=== Material for this exercise ===
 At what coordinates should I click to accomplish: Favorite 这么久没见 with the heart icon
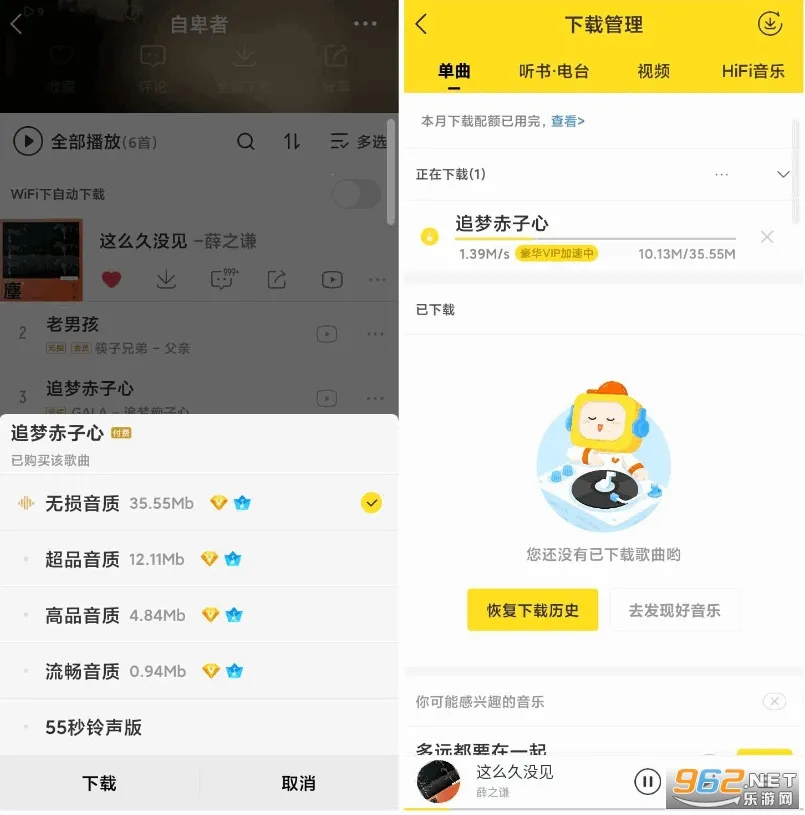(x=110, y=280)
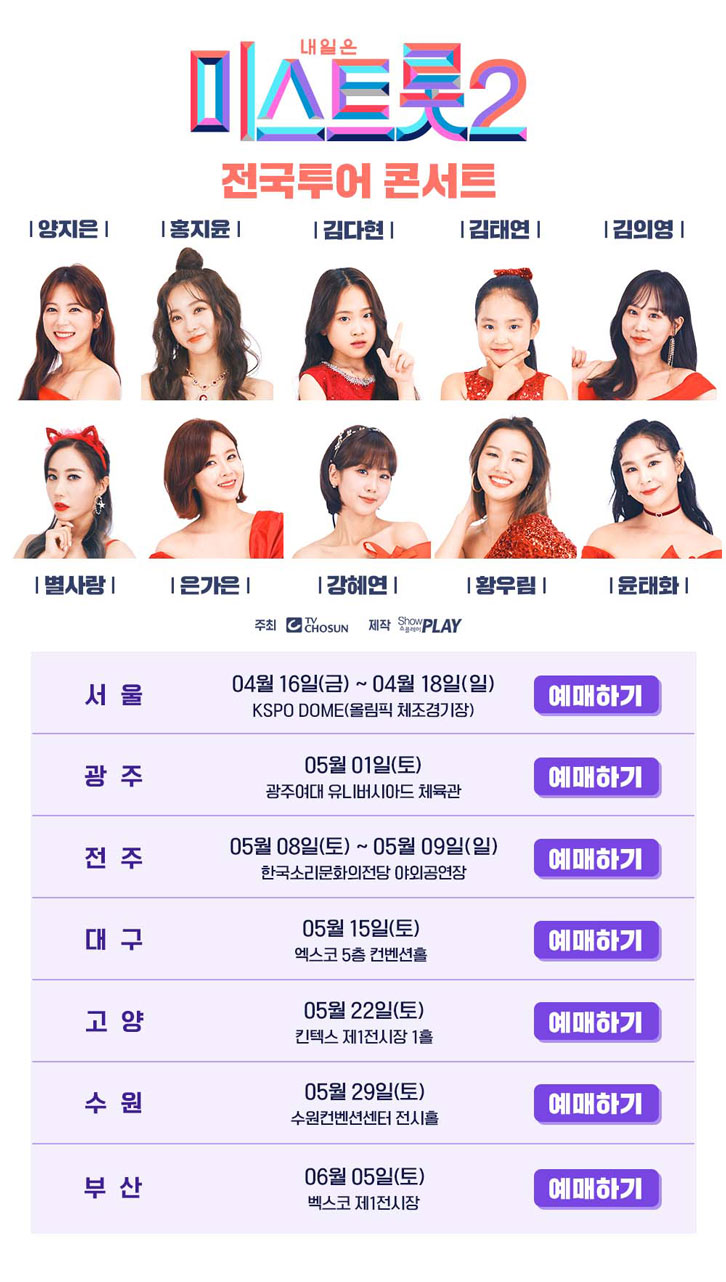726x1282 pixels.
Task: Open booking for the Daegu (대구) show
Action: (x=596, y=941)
===
=== Material for this exercise ===
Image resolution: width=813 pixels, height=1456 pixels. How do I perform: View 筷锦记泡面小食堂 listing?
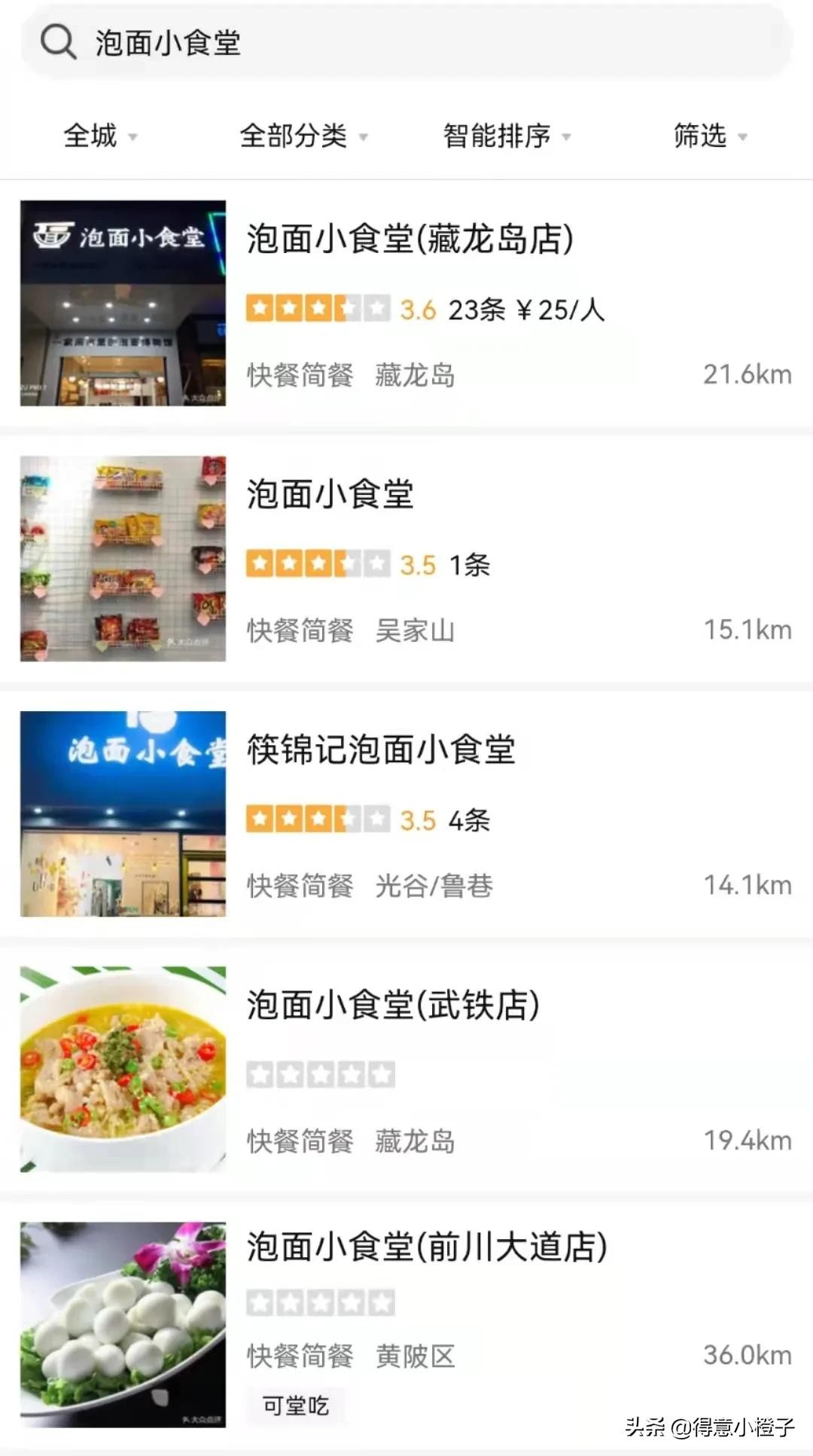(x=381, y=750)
===
- [Required work]
Copy the material word for word, beginning at the line that has "Image resolution: width=813" and stopping after the line that has "(x=381, y=750)". Leave the pictures out of your answer.

- [Answer below]
Image resolution: width=813 pixels, height=1456 pixels. How do I perform: View 筷锦记泡面小食堂 listing?
(x=381, y=750)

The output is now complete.